If the port freeing does not work, stop the firewall for testing.

Sync clocks on the cluster. On every node:

yum install ntp -y
chkconfig ntpd on
ntpdate pool.ntp.org
systemctl start ntpd

On the computing nodes node[1-2]:

systemctl enable slurmd.service
systemctl start slurmd.service
systemctl status slurmd.service

Setting up MariaDB database: master

Install MariaDB:

yum install mariadb-server mariadb-devel -y

Start the MariaDB service:

systemctl enable mariadb
systemctl start mariadb
systemctl status mariadb

Create the Slurm database user:

mysql

In mariaDB (use own password instead of 1234):

MariaDB[(none)]> GRANT ALL ON slurm_acct_db.* TO 'slurm'@'localhost' IDENTIFIED BY '1234' with grant option;
MariaDB[(none)]> SHOW VARIABLES LIKE 'have_innodb';
MariaDB[(none)]> FLUSH PRIVILEGES;
MariaDB[(none)]> CREATE DATABASE slurm_acct_db;
MariaDB[(none)]> quit;

Verify the databases grants for the slurm user:

mysql -p -u slurm

Tpye password for slurm: 1234. In mariaDB:

MariaDB[(none)]> show grants;
MariaDB[(none)]> quit;

Create a new file /etc/my.cnf.d/innodb.cnf containing:

[mysqld]
innodb_buffer_pool_size=1024M
innodb_log_file_size=64M
innodb_lock_wait_timeout=900

To implement this change you have to shut down the database and move/remove logfiles:

systemctl stop mariadb
mv /var/lib/mysql/ib_logfile? /tmp/
systemctl start mariadb

You can check the current setting in MySQL like so:

MariaDB[(none)]> SHOW VARIABLES LIKE 'innodb_buffer_pool_size';

Create slurmdbd configuration file:

vim /etc/slurm/slurmdbd.conf

Set up files and permissions:

chown slurm: /etc/slurm/slurmdbd.conf
chmod 600 /etc/slurm/slurmdbd.conf
touch /var/log/slurmdbd.log
chown slurm: /var/log/slurmdbd.log

Paste the slurmdbd.conf in Configs and paste it into slurmdbd.conf.

Some variables are:

DbdAddr=localhost
DbdHost=localhost
DbdPort=6819
StoragePass=1234
StorageLoc=slurm_acct_db

Try to run slurndbd manually to see the log:

slurmdbd -D -vvv

Terminate the process by Control+C when the testing is OK.

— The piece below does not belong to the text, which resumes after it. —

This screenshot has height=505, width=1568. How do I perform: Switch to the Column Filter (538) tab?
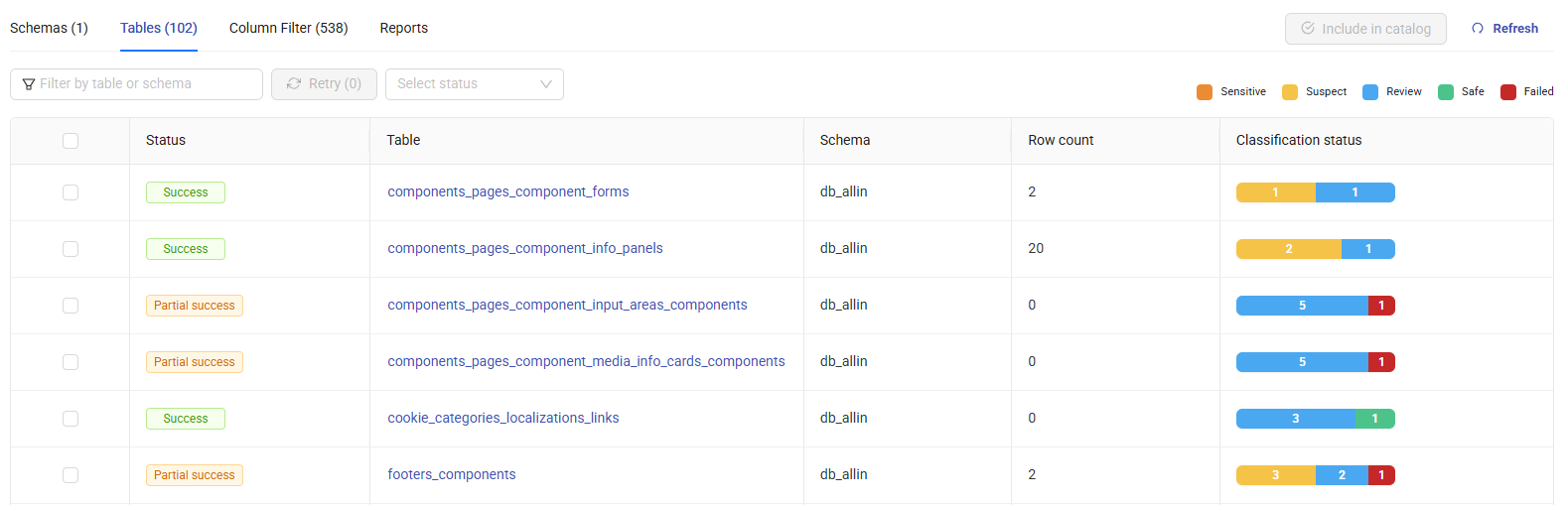pos(288,28)
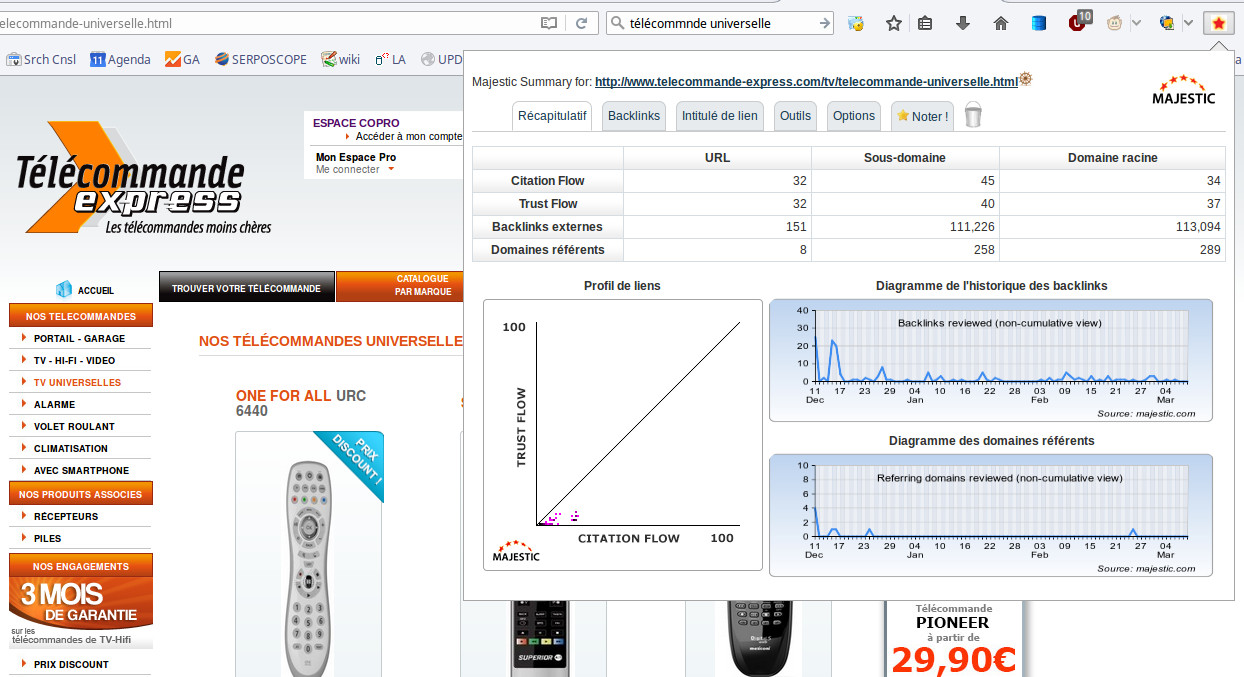Go to the browser Home page icon
The width and height of the screenshot is (1244, 677).
(1000, 23)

Start the slurmdbd service:

systemctl enable slurmdbd
systemctl start slurmdbd
systemctl status slurmdbd

On the master node:

systemctl enable slurmctld.service
systemctl start slurmctld.service
systemctl status slurmctld.service

Starting Notes adapted to install slurm for a CentOS 8 server running galaxy server

Above notes mostly work but some changes to note

wget https://download.schedmd.com/slurm/slurm-21.08.2.tar.bz2

mkdir /var/log/slurm
touch /var/log/slurm/slurmdbd.log
chown slurm /var/log/slurm/slurmdbd.log

Install drmaa packages and dependencies to build source

https://pypi.org/project/drmaa/

https://github.com/natefoo/slurm-drmaa

https://training.galaxyproject.org/training-material/topics/admin/tutorials/connect-to-compute-cluster/tutorial.html

cd /usr/local
wget http://www.colm.net/files/ragel/ragel-6.10.tar.gz
tar xf ragel-6.10.tar.gz
cd ragel-6.10
./configure
make
sudo make install

cd /usr/local
wget http://ftp.gnu.org/pub/gnu/gperf/gperf-3.1.tar.gz
cd gperf-3.1
./configure
make
sudo make install

cd /usr/local
git clone https://github.com/natefoo/slurm-drmaa.git
cd slurm-drmaa
git submodule init && git submodule update
./autogen.sh
./configure , or
./configure --with-slurm-lib=/usr/local/lib/slurm
make
sudo make install

sudo /sbin/ldconfig -v | grep drmaa
libdrmaa.so.1 -> libdrmaa.so.1.0.8

pip install drmaa

Copy example conf files in /etc/slurm to actual conf files. Edit slurm.conf. You can set the partition name. See Quick Start User Guide

Use this to get slurm.conf Slurm Version 21.08 Configuration Tool

hostname -s
vclv99-252

vi slurm.conf
SlurmctldHost=vclv99-252
NodeName=vclv99-252 NodeAddr=152.7.99.252 CPUs=8 State=UNKNOWN
PartitionName=testing Nodes=ALL Default=YES MaxTime=INFINITE State=UP

Some useful commands to see if it's working. It may be necessary to use these commands and check the log files for errors, usually permission errors, until these commands are successful. Note that for slurm installed from source these commands are located in /usr/local/bin and /usr/local/sbin and would need to prefix the commands with path.

slurmdbd -D -vv

sinfo -Ne
NODELIST NODES PARTITION STATE
vclv99-252 1 testing* idle

slurmd -C
NodeName=vclv99-252 CPUs=8 Boards=1 SocketsPerBoard=2 CoresPerSocket=4 ThreadsPerCore=1 RealMemory=15580
UpTime=2-18:01:50

scontrol ping
Slurmctld(primary) at vclv99-252 is UP

Start 2 handlers or restart them if job_conf.xml is updated.

cd /usr/local/galaxy
cd .venv/bin
source activate
cd /usr/local/galaxy
./scripts/galaxy-main -c config/galaxy.yml --server-name handler0 --attach-to-pool job-handlers --pid-file handler0.pid --daemonize
./scripts/galaxy-main -c config/galaxy.yml --server-name handler1 --attach-to-pool job-handlers --pid-file handler1.pid --daemonize

Edit job_conf.xml

If workflows do not run and possibly with the message 'Flushed transaction for WorkflowInvocation' then change assign_with="db-skip-locked" to assign_with="db-self"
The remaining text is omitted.